→ **What to produce**
Copy every line of the records below word for word, leaving out the pictures.

→ **Entries supplied**
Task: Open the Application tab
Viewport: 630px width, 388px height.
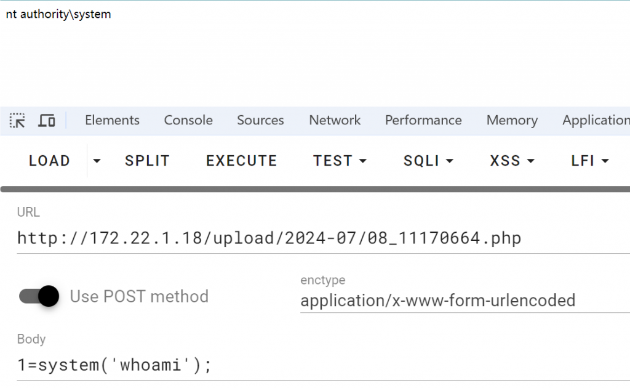Action: (596, 120)
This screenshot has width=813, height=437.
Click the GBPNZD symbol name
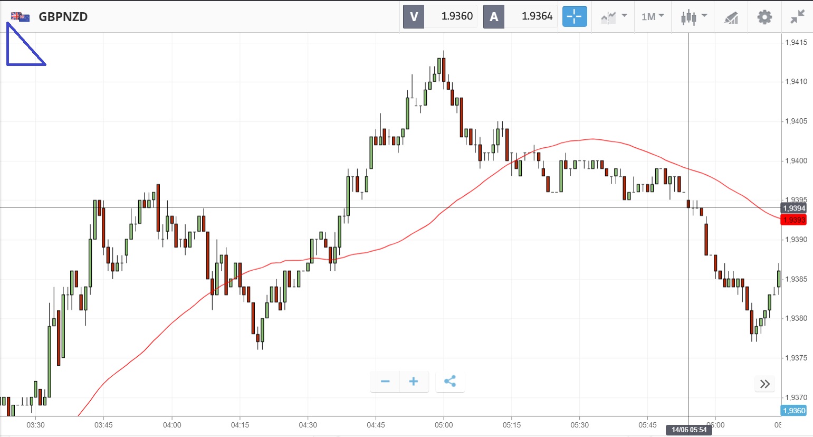click(x=63, y=17)
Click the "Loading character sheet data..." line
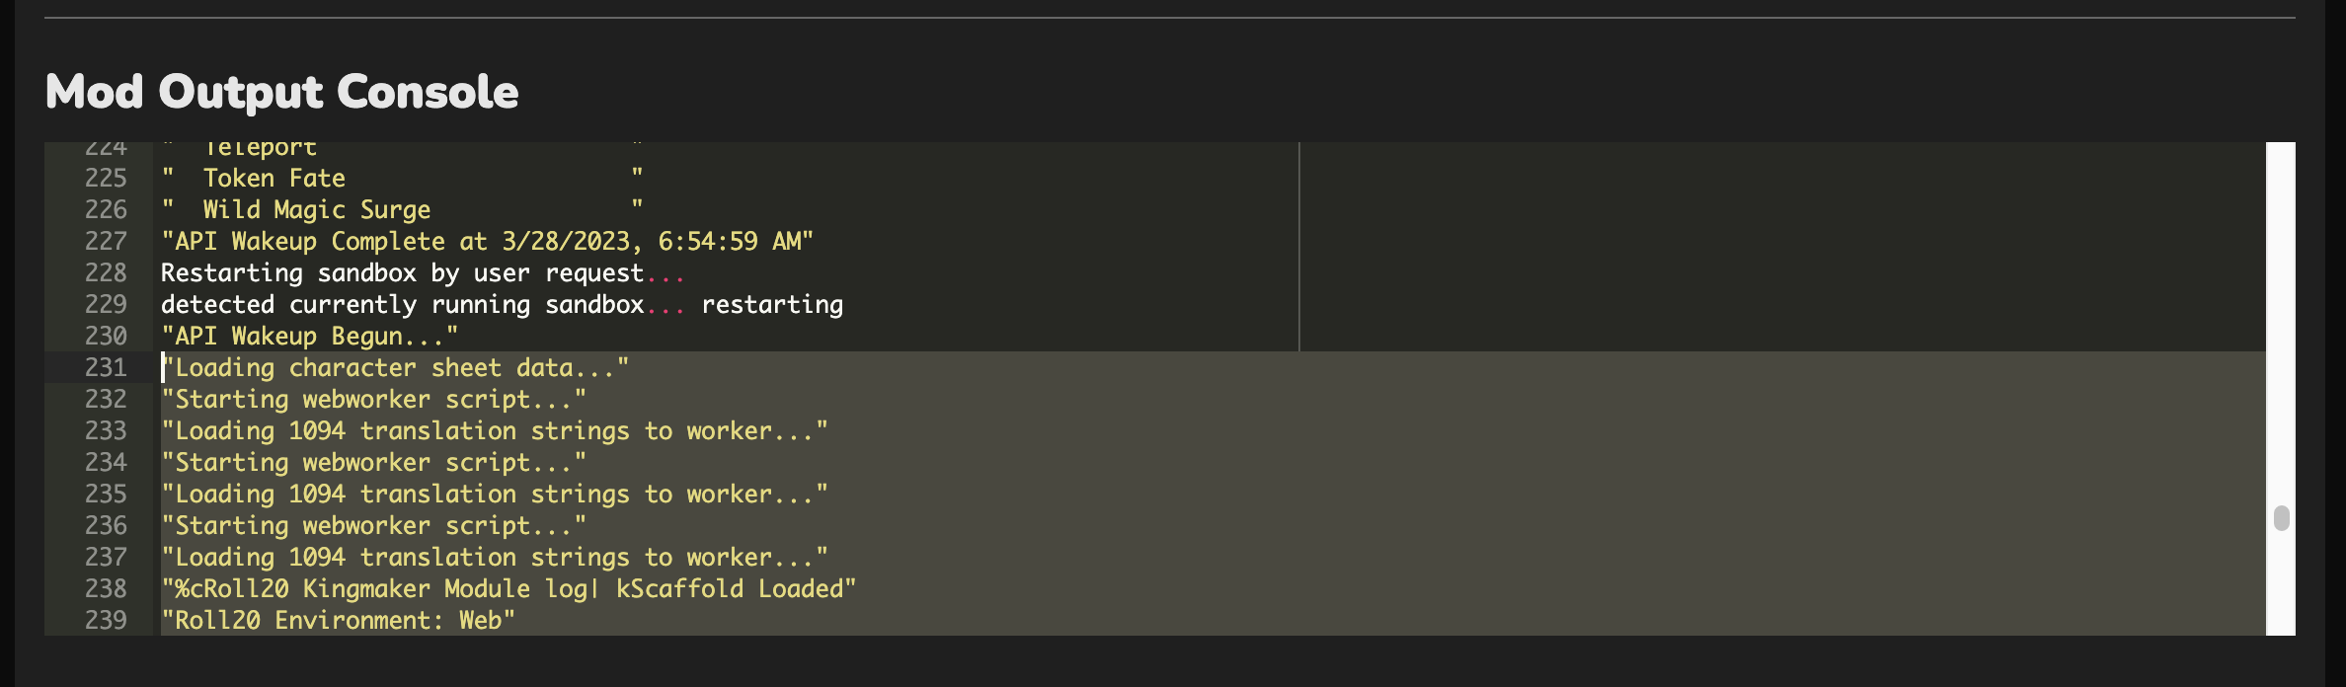2346x687 pixels. coord(395,367)
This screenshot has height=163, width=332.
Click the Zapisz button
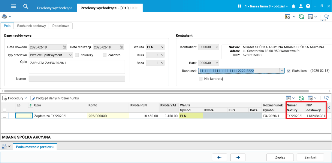pyautogui.click(x=280, y=157)
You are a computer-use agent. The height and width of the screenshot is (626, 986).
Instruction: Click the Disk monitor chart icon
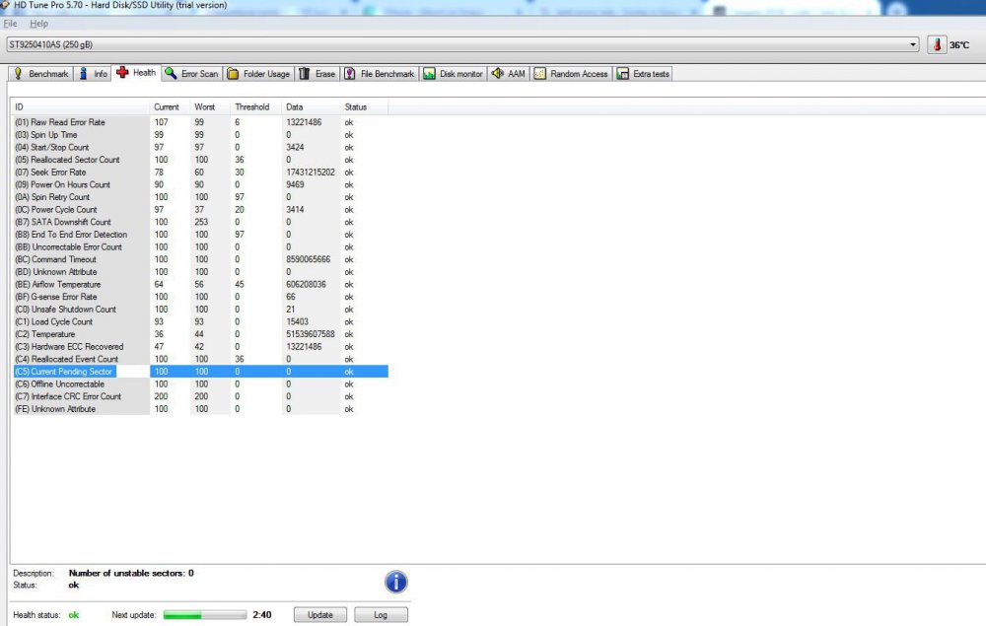(429, 74)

→ **Response to the task**
Task: Open the Application tab
Viewport: 630px width, 388px height.
Action: (596, 120)
This screenshot has width=813, height=437.
Click the GBPNZD symbol name
click(x=63, y=17)
Click the "Loading character sheet data..." line
2346x687 pixels. coord(395,367)
This screenshot has height=163, width=332.
Click the Zapisz button
pyautogui.click(x=280, y=157)
You are a computer-use agent. The height and width of the screenshot is (626, 986).
Instruction: Click the Disk monitor chart icon
(429, 74)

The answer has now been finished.